-- Start of Data shown --

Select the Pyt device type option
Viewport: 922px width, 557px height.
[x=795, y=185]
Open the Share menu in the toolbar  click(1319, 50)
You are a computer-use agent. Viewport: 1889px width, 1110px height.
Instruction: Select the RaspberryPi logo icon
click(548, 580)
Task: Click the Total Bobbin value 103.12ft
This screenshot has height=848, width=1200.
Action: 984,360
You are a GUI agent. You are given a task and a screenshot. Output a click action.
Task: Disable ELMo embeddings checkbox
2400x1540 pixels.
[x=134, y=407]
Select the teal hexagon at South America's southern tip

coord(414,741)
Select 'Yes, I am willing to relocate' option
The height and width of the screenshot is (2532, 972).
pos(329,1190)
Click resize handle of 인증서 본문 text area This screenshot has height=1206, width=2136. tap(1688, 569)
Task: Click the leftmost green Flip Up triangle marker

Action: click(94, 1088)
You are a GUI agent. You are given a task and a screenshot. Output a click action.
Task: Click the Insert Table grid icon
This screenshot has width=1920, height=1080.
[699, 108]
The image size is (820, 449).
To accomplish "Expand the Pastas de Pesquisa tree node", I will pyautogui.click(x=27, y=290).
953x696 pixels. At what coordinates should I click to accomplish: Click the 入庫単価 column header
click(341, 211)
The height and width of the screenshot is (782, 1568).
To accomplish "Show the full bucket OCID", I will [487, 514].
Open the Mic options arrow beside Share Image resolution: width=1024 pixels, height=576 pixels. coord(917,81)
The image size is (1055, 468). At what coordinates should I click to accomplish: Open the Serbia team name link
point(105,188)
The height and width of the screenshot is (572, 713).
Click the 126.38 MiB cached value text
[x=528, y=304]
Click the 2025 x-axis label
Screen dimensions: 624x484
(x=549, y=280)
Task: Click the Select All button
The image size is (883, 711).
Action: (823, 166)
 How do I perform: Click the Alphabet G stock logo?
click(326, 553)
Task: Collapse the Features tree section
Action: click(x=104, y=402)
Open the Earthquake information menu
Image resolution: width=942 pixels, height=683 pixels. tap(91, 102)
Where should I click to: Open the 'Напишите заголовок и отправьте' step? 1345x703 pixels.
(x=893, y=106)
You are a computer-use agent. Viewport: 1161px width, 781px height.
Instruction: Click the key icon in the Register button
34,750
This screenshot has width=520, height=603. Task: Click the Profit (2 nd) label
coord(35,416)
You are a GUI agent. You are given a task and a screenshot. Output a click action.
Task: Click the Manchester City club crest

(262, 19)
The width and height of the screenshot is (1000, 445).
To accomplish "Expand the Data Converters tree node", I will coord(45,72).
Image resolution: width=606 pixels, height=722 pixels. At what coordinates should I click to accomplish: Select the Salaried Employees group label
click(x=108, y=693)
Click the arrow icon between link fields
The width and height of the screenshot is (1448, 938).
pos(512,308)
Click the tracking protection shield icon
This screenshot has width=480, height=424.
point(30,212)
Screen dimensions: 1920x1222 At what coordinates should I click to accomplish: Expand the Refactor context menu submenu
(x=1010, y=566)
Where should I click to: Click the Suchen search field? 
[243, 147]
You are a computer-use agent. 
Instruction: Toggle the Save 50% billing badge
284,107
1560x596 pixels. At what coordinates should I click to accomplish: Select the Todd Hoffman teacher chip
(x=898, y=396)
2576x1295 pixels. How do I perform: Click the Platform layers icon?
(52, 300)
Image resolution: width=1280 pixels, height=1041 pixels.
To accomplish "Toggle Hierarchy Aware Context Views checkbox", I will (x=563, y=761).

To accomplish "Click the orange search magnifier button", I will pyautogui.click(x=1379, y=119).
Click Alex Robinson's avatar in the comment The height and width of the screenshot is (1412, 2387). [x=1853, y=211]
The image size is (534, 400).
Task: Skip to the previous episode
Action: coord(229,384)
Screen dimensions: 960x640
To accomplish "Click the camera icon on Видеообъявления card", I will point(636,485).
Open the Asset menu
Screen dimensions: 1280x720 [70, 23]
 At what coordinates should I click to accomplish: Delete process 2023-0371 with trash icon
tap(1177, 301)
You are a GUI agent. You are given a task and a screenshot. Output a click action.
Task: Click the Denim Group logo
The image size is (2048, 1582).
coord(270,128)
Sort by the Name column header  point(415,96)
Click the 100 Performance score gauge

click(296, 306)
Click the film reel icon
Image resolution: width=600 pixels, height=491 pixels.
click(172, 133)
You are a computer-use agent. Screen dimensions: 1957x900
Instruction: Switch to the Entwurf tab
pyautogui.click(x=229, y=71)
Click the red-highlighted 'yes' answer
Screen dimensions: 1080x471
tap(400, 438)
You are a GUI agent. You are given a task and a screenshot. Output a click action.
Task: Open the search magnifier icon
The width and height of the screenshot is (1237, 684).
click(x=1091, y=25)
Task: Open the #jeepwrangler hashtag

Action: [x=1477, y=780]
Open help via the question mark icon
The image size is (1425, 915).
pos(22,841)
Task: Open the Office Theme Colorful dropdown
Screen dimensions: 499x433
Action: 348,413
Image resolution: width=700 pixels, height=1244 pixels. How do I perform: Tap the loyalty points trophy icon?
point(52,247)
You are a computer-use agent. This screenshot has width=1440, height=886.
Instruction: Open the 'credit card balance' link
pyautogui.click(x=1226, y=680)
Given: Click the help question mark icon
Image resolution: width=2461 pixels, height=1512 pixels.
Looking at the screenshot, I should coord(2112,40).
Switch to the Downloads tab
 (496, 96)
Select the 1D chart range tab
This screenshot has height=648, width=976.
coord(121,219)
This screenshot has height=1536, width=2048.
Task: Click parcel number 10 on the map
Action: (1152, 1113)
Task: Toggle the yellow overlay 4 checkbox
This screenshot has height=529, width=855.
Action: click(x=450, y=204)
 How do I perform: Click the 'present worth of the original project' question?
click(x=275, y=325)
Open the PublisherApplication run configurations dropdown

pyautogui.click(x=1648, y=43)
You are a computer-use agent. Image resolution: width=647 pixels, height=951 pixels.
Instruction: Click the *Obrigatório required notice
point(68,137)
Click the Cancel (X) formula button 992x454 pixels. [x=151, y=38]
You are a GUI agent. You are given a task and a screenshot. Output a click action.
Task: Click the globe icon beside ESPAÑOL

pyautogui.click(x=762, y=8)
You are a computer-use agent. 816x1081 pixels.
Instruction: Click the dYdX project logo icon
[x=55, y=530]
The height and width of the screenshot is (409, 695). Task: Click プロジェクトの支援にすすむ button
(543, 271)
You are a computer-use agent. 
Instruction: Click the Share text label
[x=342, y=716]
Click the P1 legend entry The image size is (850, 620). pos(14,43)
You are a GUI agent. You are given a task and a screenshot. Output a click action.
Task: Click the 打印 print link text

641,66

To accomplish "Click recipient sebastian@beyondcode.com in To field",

-- End of Data shown --

Please rescale the rows above, from the start through the line containing "Action: 984,360". Give every line again, requests included, with each coordinate in the answers multiplied by 1.55 and rounded to a whole number (halves up), and leave all other numbers unchanged.

Select the Pyt device type option
Viewport: 922px width, 557px height.
[x=1232, y=287]
Open the Share menu in the toolbar  click(2044, 78)
You are a computer-use agent. Viewport: 1889px width, 1110px height.
Instruction: Select the RaspberryPi logo icon
click(849, 899)
Task: Click the Total Bobbin value 103.12ft
This screenshot has height=848, width=1200.
Action: 1525,558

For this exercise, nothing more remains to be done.